----- Dataset entries -----
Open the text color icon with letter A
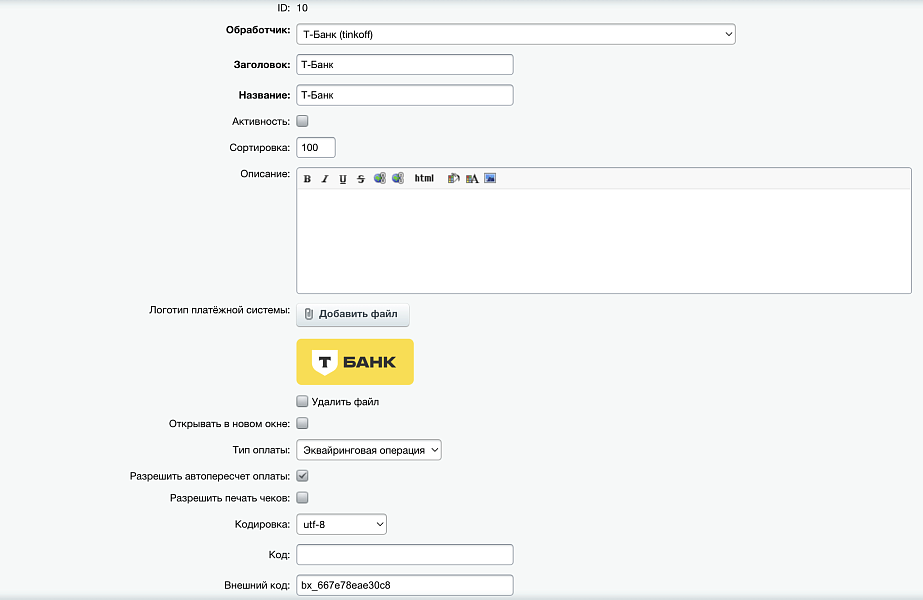 pyautogui.click(x=472, y=179)
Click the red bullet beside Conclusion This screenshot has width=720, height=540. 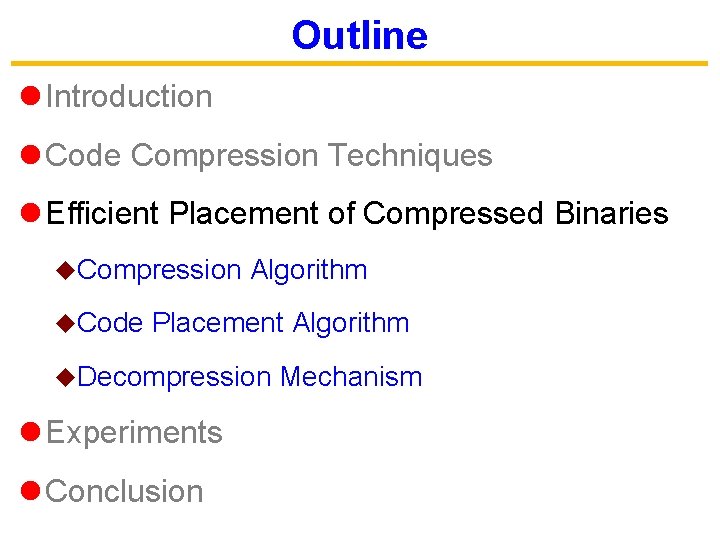pos(30,492)
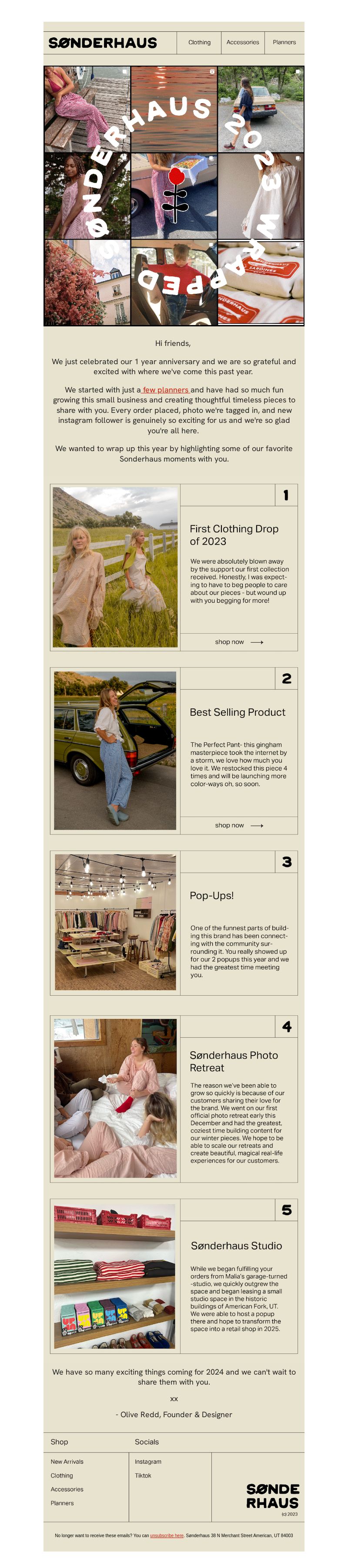Click the 'few planners' red link
The height and width of the screenshot is (1568, 348).
tap(165, 389)
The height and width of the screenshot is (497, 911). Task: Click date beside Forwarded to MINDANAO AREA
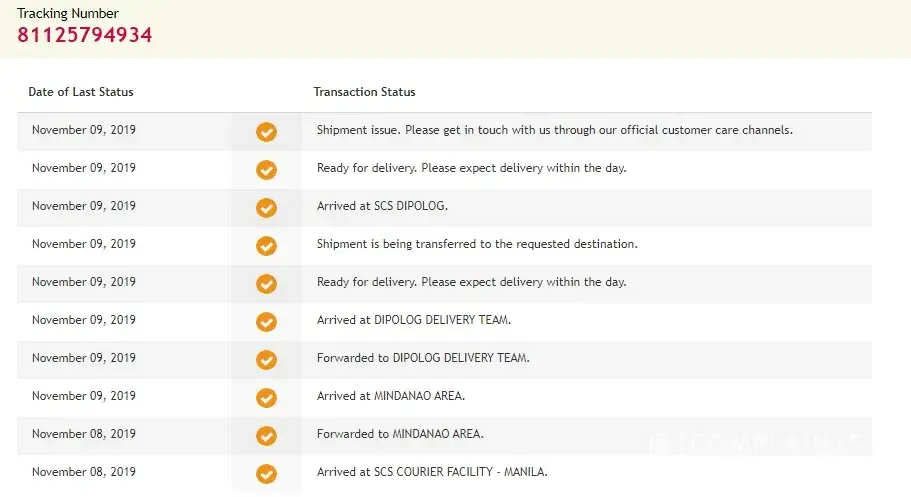point(84,434)
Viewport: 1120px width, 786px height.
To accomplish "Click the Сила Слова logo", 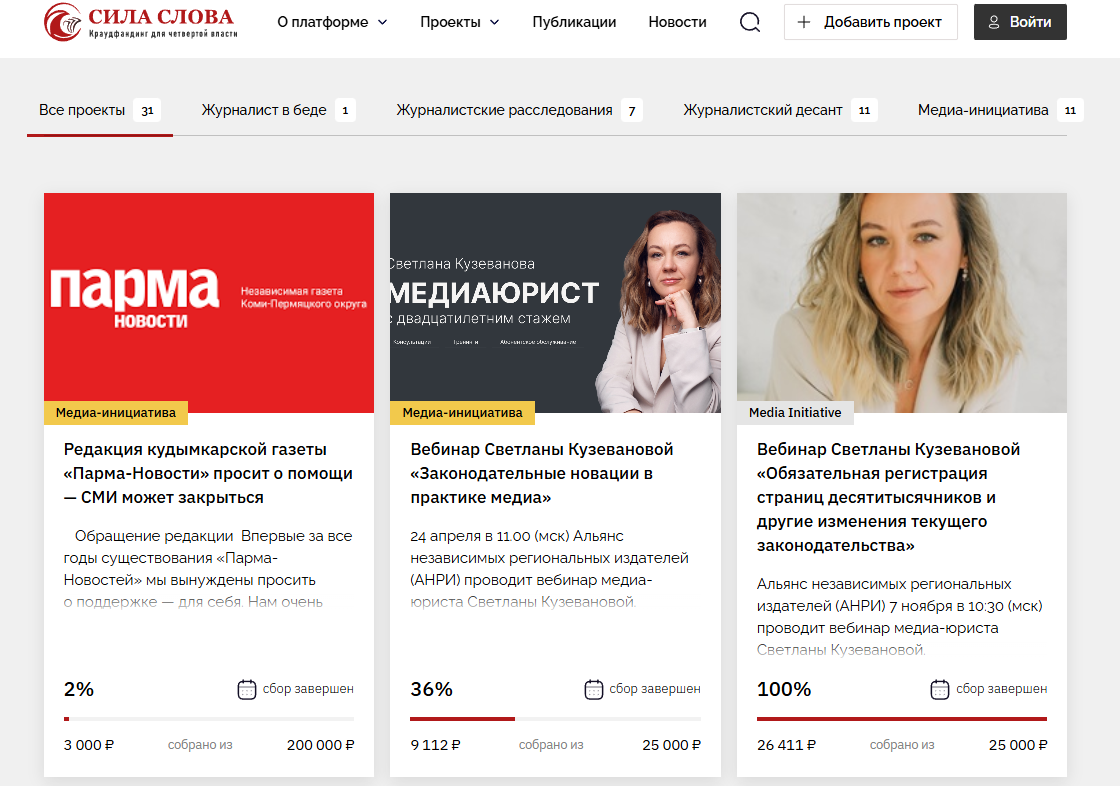I will (x=140, y=22).
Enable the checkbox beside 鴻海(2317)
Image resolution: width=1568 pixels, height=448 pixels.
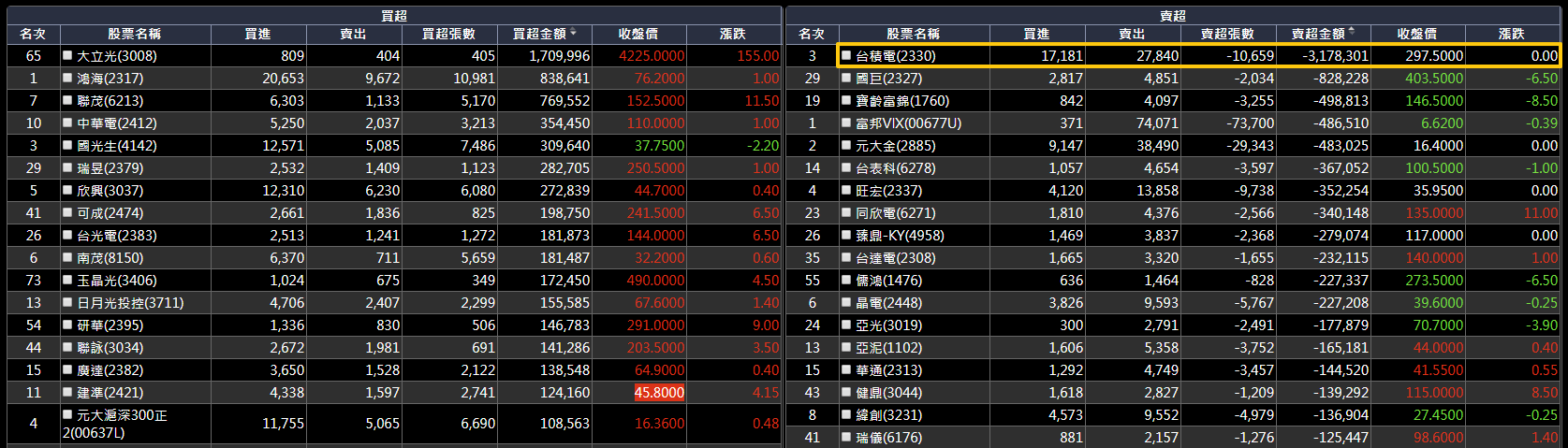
-----
■ **Task instructions**:
Each line from the one containing "Enable the checkbox beside 鴻海(2317)" through the last line of the data should be written out exactly. Skip the pictures, and add no other lines.

■ **Expected answer**:
Enable the checkbox beside 鴻海(2317)
Image resolution: width=1568 pixels, height=448 pixels.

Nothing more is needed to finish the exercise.